Stability of the Cu(II) Complexes of Tripeptides, Cu(H−2L), in Dynamic Aspects; L = Tripeptides Composed of Various Combinations of α-, β-, and γ-Amino-Acid Residues. Stopped-Flow Kinetic Studies on the Reaction of Cu(H−2L) with Cysteine

Abstract

Abstract The stability of the fused chelate-ring structures of Cu(H−2L) concerning dynamic aspects was evaluated based on the rate constant (k1+) for the formation of ternary complexes, Cu(H−1L)(Cys−), from Cu(H−2L) and cysteine (Cys), where L denotes tripeptides composed of various combinations of α-, β-, and γ-amino-acid residues. The ligand-exchange reaction was examined by the stopped-flow spectrophotometric method.

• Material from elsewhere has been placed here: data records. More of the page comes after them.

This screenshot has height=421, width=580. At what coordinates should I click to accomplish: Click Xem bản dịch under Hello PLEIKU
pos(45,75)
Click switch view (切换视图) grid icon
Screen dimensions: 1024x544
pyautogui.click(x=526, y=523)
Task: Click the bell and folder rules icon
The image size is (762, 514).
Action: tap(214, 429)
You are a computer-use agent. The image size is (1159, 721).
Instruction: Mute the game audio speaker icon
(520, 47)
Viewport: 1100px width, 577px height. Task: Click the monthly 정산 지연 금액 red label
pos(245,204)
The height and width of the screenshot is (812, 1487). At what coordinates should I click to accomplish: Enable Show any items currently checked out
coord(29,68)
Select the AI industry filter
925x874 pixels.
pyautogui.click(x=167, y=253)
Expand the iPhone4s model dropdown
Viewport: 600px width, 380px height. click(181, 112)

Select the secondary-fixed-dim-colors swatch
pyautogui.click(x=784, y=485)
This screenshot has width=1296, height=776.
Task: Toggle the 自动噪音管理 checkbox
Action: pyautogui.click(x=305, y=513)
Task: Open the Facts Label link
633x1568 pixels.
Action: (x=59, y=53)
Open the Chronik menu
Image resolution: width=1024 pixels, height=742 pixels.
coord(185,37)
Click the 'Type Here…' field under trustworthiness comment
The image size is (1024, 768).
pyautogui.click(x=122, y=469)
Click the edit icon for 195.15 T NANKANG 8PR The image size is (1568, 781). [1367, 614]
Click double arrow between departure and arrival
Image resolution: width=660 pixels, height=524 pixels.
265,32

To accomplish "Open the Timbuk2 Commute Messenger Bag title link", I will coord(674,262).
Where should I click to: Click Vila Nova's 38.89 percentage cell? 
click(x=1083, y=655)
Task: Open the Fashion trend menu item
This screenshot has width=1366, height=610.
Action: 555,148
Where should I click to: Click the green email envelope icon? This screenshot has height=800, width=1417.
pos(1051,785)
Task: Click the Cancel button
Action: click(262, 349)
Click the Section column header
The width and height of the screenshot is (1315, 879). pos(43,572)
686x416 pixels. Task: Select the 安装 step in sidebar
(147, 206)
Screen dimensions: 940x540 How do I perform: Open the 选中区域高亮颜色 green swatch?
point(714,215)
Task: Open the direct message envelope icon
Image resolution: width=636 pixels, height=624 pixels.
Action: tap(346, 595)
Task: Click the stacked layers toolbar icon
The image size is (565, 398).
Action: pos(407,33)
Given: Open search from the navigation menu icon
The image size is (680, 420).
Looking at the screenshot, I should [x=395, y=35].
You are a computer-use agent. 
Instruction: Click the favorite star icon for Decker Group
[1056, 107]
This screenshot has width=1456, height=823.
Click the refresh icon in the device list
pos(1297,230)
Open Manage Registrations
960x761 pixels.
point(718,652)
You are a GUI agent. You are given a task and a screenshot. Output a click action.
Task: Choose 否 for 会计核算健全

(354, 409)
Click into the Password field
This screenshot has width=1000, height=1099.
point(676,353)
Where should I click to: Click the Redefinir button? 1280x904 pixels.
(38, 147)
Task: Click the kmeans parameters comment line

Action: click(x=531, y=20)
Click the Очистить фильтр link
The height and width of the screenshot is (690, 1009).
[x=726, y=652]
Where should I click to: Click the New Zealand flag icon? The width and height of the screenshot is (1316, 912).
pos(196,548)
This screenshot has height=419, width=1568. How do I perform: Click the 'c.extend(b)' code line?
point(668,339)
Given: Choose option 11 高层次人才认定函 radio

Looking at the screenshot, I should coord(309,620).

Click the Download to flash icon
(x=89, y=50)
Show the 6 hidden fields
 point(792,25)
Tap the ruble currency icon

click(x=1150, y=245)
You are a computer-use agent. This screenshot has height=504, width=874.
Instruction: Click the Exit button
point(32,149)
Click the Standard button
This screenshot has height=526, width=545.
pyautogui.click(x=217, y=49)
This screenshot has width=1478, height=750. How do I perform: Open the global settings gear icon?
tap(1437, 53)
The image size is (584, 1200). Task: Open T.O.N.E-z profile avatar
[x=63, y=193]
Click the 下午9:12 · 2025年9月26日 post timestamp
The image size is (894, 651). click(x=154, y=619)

The Cu(H−2L) species, having 5–6–5- and 6–5–5-membered fused-chelate rings, were kinetically fairly stable; k1+ = 2–3 × 104 M−1 s−1. Other Cu(H−2L) species, having 5–5–5-, 5–5–6-, 5–5–7-, 5–6–6-, and 6–5–6-membered rings, reacted rapidly with Cys to form the Cu(H−1L)(Cys−) species; k1+ ≥ 1 × 105 M−1 s−1. The Cu(H−1L)(Cys−) species, upon forming, successively reacted with Cys to afford a binary complex, Cu(Cys−)2. The Cu(H−1L)(Cys−) species, with the β-Ala residue at the N-terminus, were kinetically labile to be rapidly transformed to Cu(Cys−)2.